Having premiered her beautifully produced but bafflingly written thriller Don’t Worry Darling in Venice, one might be a bit wary about getting too excited about another Olivia Wilde-directed film getting a premiere at a high-profile festival. But the actor-director, who is also helming Greg Araki’s erotic drama I Want Your Sex at Sundance, has a follow-up interesting enough to pique our curiosity to say the least. While its ambitious sci-fi set in the 1950s may have ultimately collapsed under the weight of its own incoherence, The Invite keeps things simple. Based on the Spanish comedy The People Upstation, the film revolves around an unhappy couple who are invited to participate in an orgy by their neighbors. Wilde stars alongside Seth Rogen, Penelope Cruz, and Edward Norton (the original cast was to include Amy Adams, Paul Rudd, and Tessa Thompson), and while the small cast and limited locations may make the film feel like a classic Sundance room cut, Wilde shot it on 35mm with a team of collaborators (longtime Yorgos Lanthimos editor, Blood Orange on music, The Last Black Man in San Francisco’s Skills). cinematographer) suggesting it will be much more than that.

the weight

Photo: Matteo Cocco

2025 has been a hell of a year for Ethan Hawke, as he topped the box office with Black Phone 2, a critically acclaimed new TV series in The Lowdown and scored his fifth Academy Award nomination for his exceptional performance in Blue Moon. He begins the new year by returning to Sundance (he has previously premiered films including Before Sunrise, Boyhood and Juliet, Naked at the fest), teaming up with Russell Crowe, who had a surprise hit with the World War II drama Nuremberg last year (the film grossed more than $46 million at the global box office, more than many of this year’s Oscar contenders). In TV director and editor Padraic McKinley’s The Weight, Hawke will play a struggling father in the 1930s who must smuggle gold in order to escape a brutal labor camp. Crowe will once again take on villain duties.

Anti-heroin

Photo: Edward Lovelace

One of the festival’s most interesting star-driven docs promises an unfiltered look at Courtney Love, a star who has long been unable to work with any kind of filter.
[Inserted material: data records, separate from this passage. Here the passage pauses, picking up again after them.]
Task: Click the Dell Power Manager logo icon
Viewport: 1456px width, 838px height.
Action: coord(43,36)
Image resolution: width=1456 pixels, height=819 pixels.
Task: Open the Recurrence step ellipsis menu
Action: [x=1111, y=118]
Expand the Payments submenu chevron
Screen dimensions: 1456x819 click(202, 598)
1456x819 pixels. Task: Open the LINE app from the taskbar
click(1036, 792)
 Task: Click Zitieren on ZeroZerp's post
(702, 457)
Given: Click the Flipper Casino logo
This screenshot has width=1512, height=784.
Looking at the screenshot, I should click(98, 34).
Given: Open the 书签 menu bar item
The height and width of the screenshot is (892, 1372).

Antiheroine follows her 2019 move to London where she focuses on maintaining her sobriety and recording a new album. The film features contributions from names such as Michael Stipe and Billie Joe Armstrong, and has been described as “raw, complex and very human”. It comes from the same production team that has directed documentaries about other famous women like Pamela Anderson and Victoria Beckham. While it’s healthy to remain a little skeptical of celebrity docs made with the subject’s input, Love is not the star one might imagine.